The count of missing values in the training data column features

Let’s count the percentage of missing values in training data
print(‘Percentage of missing values in each columns’)

total = train.isnull().sum().sort_values(ascending=False)
percent = (train.isnull().sum()/train.isnull().count()).sort_values(ascending=False)
missing_data_tr = pd.concat([total, round(percent*100,2)], axis=1, keys=[‘Total’, ‘Percent’])
missing_data_tr[missing_data_tr.Total>=1]

Percentage of missing values in each columns
The percentage of missing values in training data

Similarly, we plot the count of missing values in the test data column features

cols_with_missing = test.isnull().sum()
cols_with_missing = cols_with_missing[cols_with_missing>0]
cols_with_missing.sort_values(inplace=True)
fig, ax = plt.subplots(figsize=(7,6))
width = 0.70 # the width of the bars
ind = np.arange(len(cols_with_missing)) # the x locations for the groups
ax.barh(ind, cols_with_missing, width, color=”blue”)
ax.set_yticks(ind+width/2)
ax.set_yticklabels(cols_with_missing.index, minor=False)
plt.xlabel(‘Count’)
plt.ylabel(‘Features’)

and the percentage of missing values in test data columns

print(‘Percentage of missing values in each columns’)

total = test.isnull().sum().sort_values(ascending=False)
percent = (test.isnull().sum()/test.isnull().count()).sort_values(ascending=False)
missing_data_te = pd.concat([total, round(percent*100,2)], axis=1, keys=[‘Total’, ‘Percent’])
missing_data_te[missing_data_te.Total>=1]

Percentage of missing values in each columns
The percentage of missing values in test data columns

Let’s prepare the data for ML.

Separate features and target variable SalePrice
X_train = train_data.drop([‘SalePrice’], axis=1)
y = train_data.SalePrice

and concatenate train and test data
X = pd.concat([X_train, test_data], axis=0)

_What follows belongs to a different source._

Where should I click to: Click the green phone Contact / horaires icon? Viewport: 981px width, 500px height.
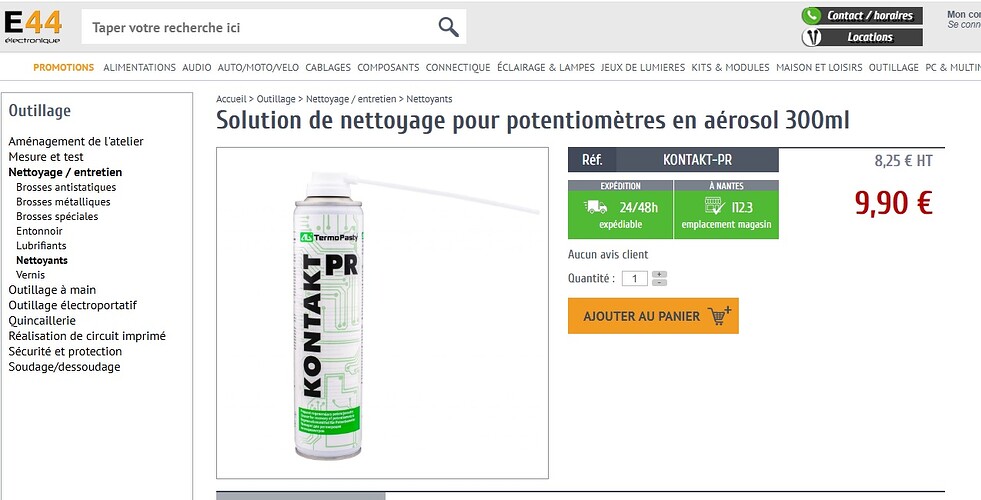[x=811, y=16]
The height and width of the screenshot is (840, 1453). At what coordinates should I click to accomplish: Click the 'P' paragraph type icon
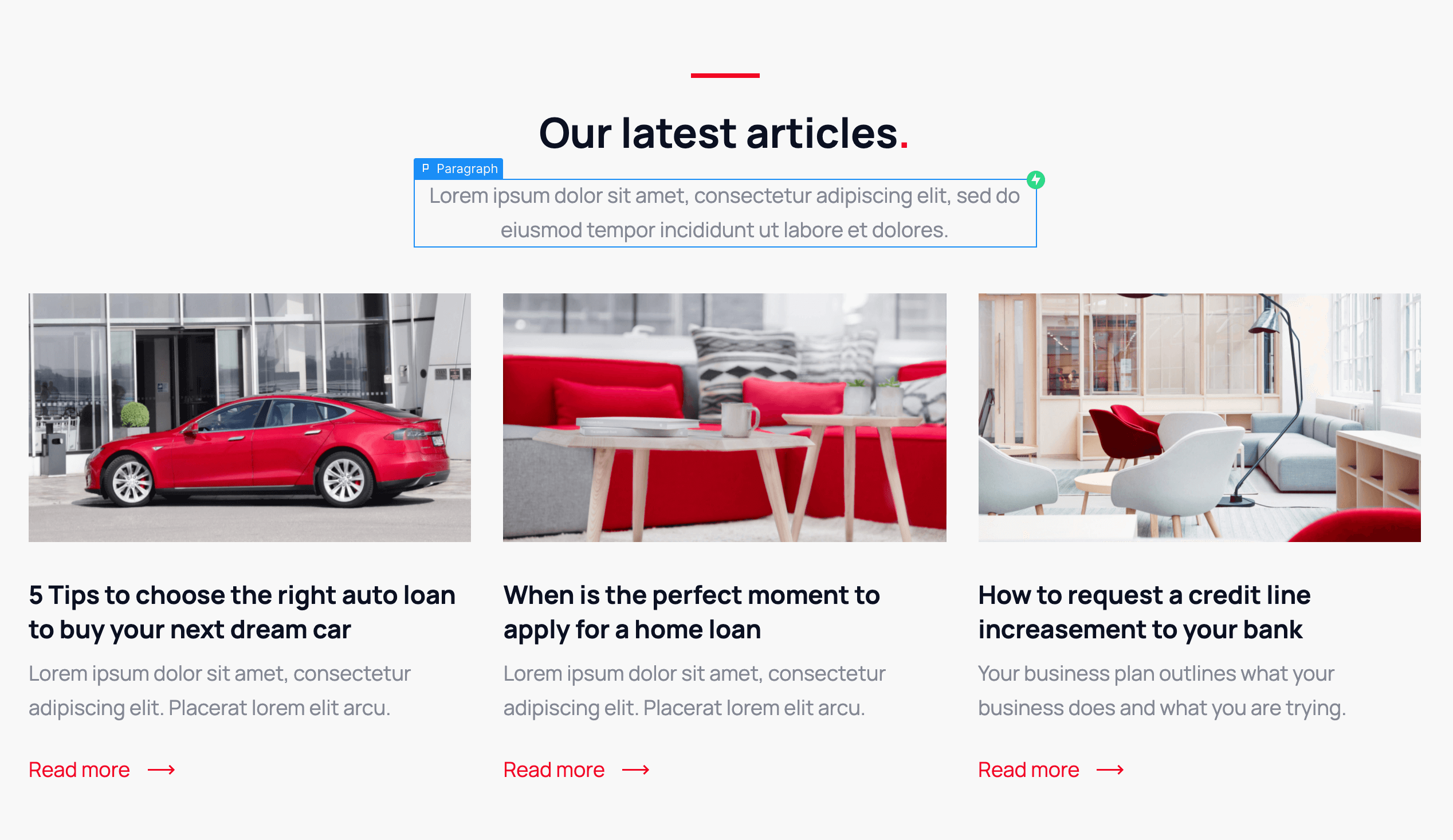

let’s apply SimpleImputer to deal with missing values

from sklearn.impute import SimpleImputer

group_1 = [
‘PoolQC’, ‘MiscFeature’, ‘Alley’, ‘Fence’, ‘FireplaceQu’, ‘GarageType’,
‘GarageFinish’, ‘GarageQual’, ‘GarageCond’, ‘BsmtQual’, ‘BsmtCond’,
‘BsmtExposure’, ‘BsmtFinType1’, ‘BsmtFinType2’, ‘MasVnrType’
]
X[group_1] = X[group_1].fillna(“None”)

group_2 = [
‘GarageArea’, ‘GarageCars’, ‘BsmtFinSF1’, ‘BsmtFinSF2’, ‘BsmtUnfSF’,
‘TotalBsmtSF’, ‘BsmtFullBath’, ‘BsmtHalfBath’, ‘MasVnrArea’
]

X[group_2] = X[group_2].fillna(0)

group_3a = [
‘Functional’, ‘MSZoning’, ‘Electrical’, ‘KitchenQual’, ‘Exterior1st’,
‘Exterior2nd’, ‘SaleType’, ‘Utilities’
]

imputer = SimpleImputer(strategy=’most_frequent’)
X[group_3a] = pd.DataFrame(imputer.fit_transform(X[group_3a]), index=X.index)

X.LotFrontage = X.LotFrontage.fillna(X.LotFrontage.mean())
X.GarageYrBlt = X.GarageYrBlt.fillna(X.YearBuilt)

Let’s check that there are no remaining missing values

sum(X.isnull().sum())

0

Let’s drop outliers in GrLivArea and SalePrice (based on Ames EDA)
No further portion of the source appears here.